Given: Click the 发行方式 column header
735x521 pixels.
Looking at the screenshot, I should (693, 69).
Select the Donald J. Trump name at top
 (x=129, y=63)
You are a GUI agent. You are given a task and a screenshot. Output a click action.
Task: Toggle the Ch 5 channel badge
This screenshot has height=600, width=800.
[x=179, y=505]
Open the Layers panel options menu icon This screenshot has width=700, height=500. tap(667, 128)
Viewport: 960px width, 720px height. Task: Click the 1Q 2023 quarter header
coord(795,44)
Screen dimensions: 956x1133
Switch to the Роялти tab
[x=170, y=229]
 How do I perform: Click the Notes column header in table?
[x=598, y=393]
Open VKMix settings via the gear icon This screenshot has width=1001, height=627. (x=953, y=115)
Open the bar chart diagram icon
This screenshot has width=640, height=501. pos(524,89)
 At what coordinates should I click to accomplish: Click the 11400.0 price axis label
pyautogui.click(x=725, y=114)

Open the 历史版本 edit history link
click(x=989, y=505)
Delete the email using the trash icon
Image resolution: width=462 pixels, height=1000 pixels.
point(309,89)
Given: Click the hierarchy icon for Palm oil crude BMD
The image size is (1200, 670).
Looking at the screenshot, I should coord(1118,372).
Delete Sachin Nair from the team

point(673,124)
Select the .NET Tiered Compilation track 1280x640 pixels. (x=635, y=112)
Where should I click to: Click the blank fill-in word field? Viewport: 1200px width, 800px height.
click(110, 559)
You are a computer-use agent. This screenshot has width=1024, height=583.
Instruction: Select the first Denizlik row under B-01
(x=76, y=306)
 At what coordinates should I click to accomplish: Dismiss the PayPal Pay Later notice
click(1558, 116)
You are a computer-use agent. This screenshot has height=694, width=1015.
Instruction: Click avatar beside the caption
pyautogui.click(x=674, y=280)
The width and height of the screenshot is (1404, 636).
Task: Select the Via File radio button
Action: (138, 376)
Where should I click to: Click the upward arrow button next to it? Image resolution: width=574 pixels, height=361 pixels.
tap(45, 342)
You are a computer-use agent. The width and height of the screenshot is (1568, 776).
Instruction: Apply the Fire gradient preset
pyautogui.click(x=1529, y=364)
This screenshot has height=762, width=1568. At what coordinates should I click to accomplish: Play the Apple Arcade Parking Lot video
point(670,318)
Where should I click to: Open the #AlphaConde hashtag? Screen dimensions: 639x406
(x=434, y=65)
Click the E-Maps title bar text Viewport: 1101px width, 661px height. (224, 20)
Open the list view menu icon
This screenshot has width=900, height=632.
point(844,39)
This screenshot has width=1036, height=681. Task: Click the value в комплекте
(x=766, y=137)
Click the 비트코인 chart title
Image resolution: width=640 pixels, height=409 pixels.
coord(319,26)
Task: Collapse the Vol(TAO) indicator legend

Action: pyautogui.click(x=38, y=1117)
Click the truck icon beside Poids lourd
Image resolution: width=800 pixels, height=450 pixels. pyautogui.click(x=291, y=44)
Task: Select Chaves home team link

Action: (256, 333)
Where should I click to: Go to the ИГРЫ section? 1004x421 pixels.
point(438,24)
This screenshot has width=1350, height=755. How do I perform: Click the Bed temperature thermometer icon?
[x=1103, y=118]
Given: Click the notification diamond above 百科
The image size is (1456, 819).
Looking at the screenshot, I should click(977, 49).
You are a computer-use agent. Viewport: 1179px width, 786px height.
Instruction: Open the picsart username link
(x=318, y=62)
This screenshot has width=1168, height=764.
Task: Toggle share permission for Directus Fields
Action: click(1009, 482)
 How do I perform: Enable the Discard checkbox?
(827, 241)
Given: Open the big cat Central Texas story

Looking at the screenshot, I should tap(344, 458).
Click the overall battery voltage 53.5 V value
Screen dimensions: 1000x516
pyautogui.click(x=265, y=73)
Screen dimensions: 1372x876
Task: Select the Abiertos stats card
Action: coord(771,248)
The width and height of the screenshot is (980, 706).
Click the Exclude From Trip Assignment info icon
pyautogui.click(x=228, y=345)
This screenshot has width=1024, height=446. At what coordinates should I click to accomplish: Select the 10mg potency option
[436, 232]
+++++
◆ **Description of the task**:
Go through the data, and copy each line in which the word "computer" appears.

◆ **Problem solution**:
You are a computer-use agent. This screenshot has width=1024, height=583.
You are a computer-use agent. This screenshot has height=694, width=1015.
You are a computer-use agent. The width and height of the screenshot is (1568, 776).
You are a computer-use agent. Viewport: 1179px width, 786px height.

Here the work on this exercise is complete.